** Opening MATERIAL FOR THE TASK block **
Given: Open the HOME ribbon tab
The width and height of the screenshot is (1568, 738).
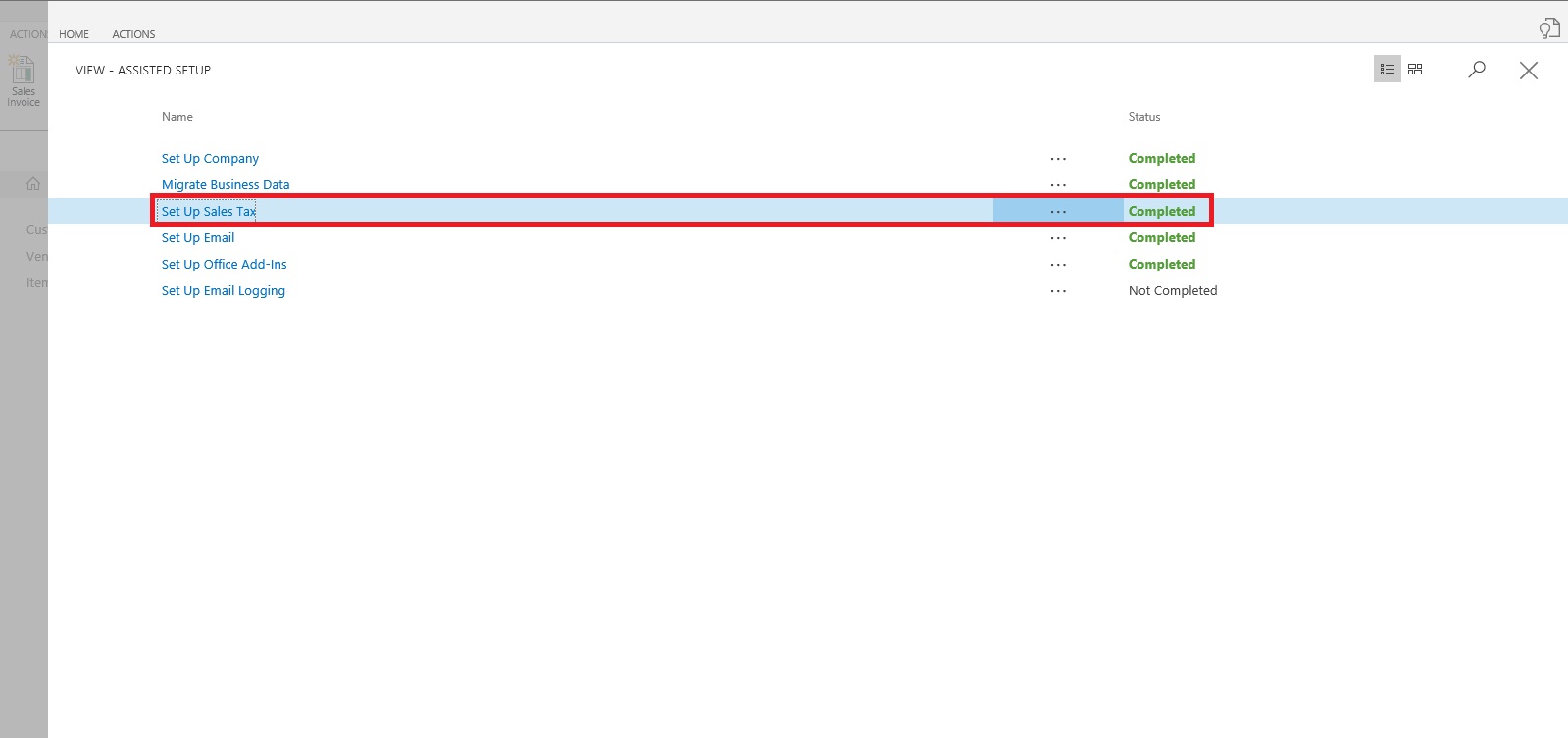Looking at the screenshot, I should pos(74,34).
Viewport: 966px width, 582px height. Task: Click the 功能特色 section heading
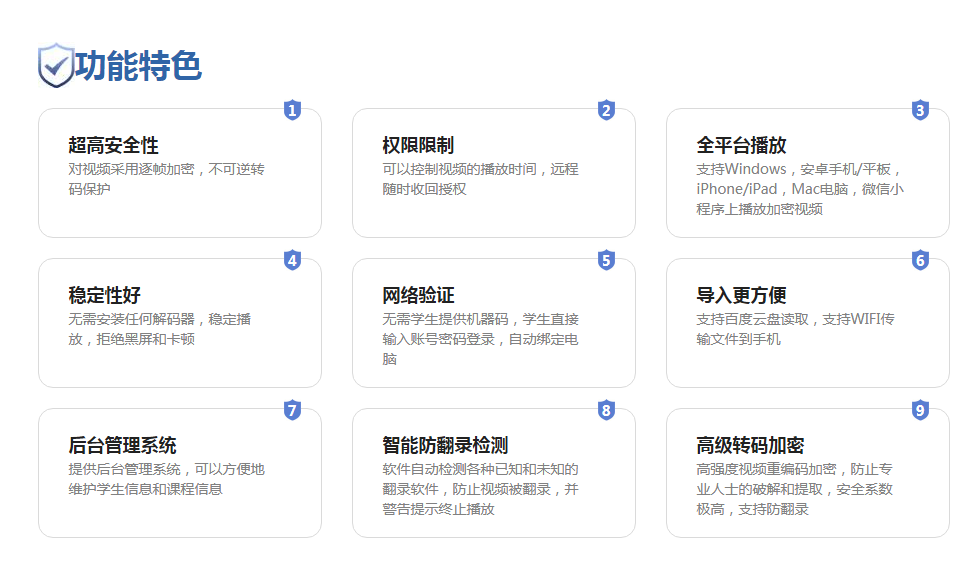pos(138,66)
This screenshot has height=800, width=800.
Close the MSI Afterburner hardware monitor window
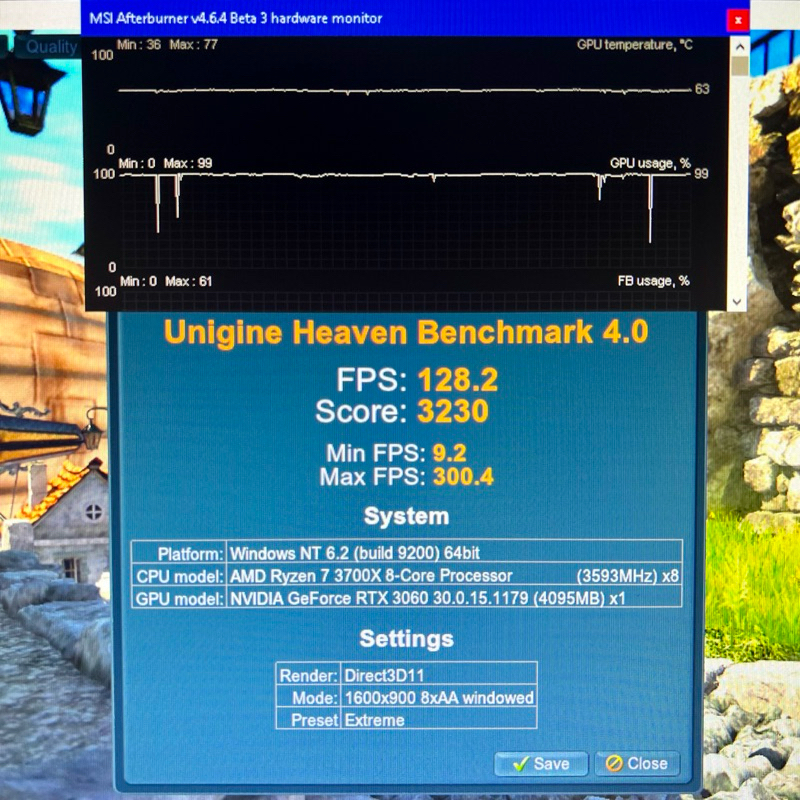coord(737,19)
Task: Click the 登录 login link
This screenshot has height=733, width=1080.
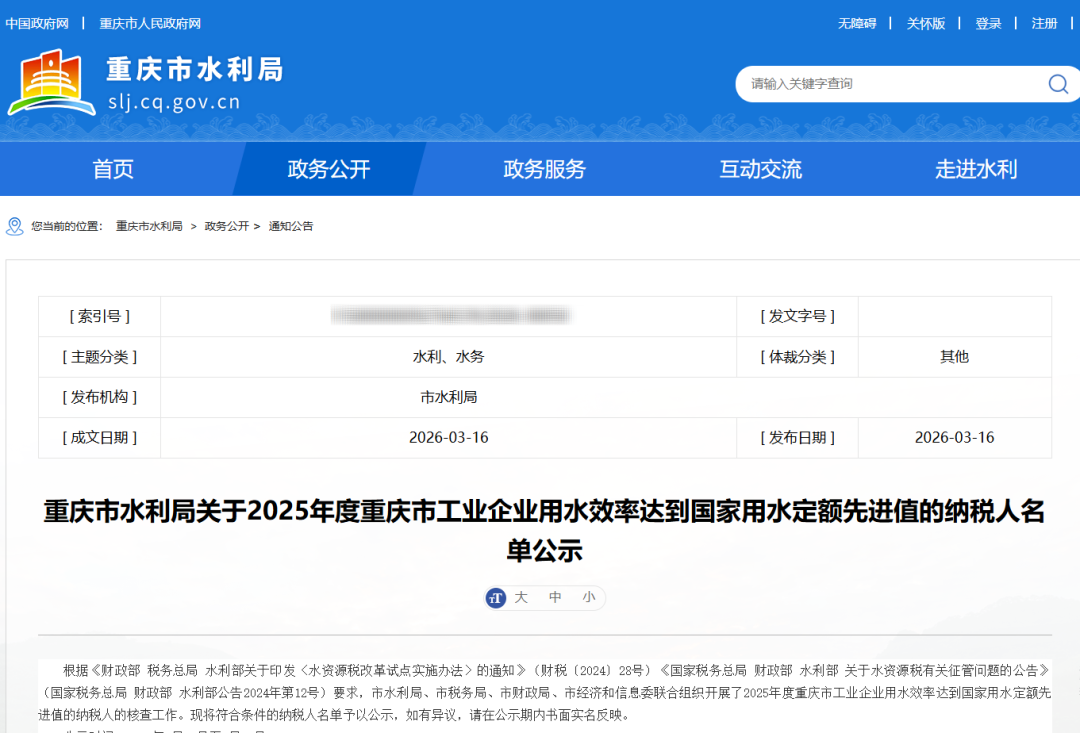Action: click(988, 23)
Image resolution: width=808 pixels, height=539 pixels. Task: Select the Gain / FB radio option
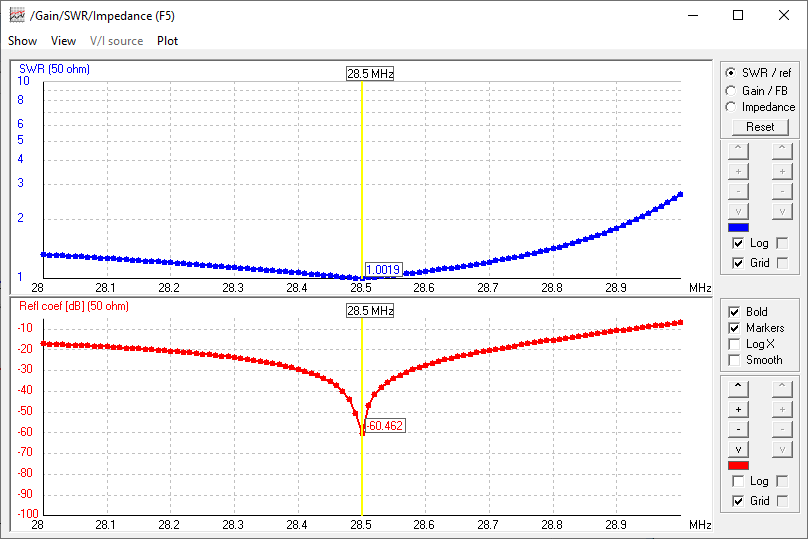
** Closing MATERIAL FOR THE TASK block **
● PROBLEM REQUIREMENTS
With the pictures dropped, give every entry above again exactly.

● RESPONSE TO THIS TASK
Given: Open the HOME ribbon tab
The width and height of the screenshot is (1568, 738).
Looking at the screenshot, I should pos(74,34).
Viewport: 966px width, 582px height. Task: Click the 功能特色 section heading
pos(138,66)
This screenshot has height=800, width=800.
Close the MSI Afterburner hardware monitor window
coord(737,19)
Task: Click the 登录 login link
This screenshot has height=733, width=1080.
Action: click(988, 23)
Image resolution: width=808 pixels, height=539 pixels. Task: Select the Gain / FB radio option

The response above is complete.